• [Exercise directions]: From the entries below, gather each line containing the word "agent".

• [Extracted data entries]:
=== Begin Enclosure ===

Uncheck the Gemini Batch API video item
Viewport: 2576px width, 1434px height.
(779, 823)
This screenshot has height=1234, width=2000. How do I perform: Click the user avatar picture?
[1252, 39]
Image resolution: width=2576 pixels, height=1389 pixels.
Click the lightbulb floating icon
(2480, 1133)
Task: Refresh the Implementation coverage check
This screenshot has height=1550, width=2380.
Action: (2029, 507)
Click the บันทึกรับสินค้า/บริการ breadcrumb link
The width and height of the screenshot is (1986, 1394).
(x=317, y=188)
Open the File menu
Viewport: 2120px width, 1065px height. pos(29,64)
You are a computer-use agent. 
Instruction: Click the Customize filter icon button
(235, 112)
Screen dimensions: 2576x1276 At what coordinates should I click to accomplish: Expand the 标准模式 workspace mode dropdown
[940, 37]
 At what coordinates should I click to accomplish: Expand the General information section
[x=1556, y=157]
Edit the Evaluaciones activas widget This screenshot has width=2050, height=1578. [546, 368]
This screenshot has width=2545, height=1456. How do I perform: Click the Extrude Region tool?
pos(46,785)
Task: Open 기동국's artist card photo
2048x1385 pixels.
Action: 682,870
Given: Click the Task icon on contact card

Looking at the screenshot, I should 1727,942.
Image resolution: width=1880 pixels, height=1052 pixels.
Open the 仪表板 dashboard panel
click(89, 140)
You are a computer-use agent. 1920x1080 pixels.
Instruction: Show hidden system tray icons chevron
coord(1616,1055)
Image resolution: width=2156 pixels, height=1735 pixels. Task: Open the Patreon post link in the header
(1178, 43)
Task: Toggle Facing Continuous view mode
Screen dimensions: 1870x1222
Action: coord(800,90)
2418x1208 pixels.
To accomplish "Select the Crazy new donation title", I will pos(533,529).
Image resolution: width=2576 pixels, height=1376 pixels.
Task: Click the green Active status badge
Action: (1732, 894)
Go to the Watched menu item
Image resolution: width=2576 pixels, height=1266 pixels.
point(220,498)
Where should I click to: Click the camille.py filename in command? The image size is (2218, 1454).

=== End Enclosure ===

• [Solved exercise]:
You are a computer-use agent. 
You are a computer-use agent. 1920x1080 pixels.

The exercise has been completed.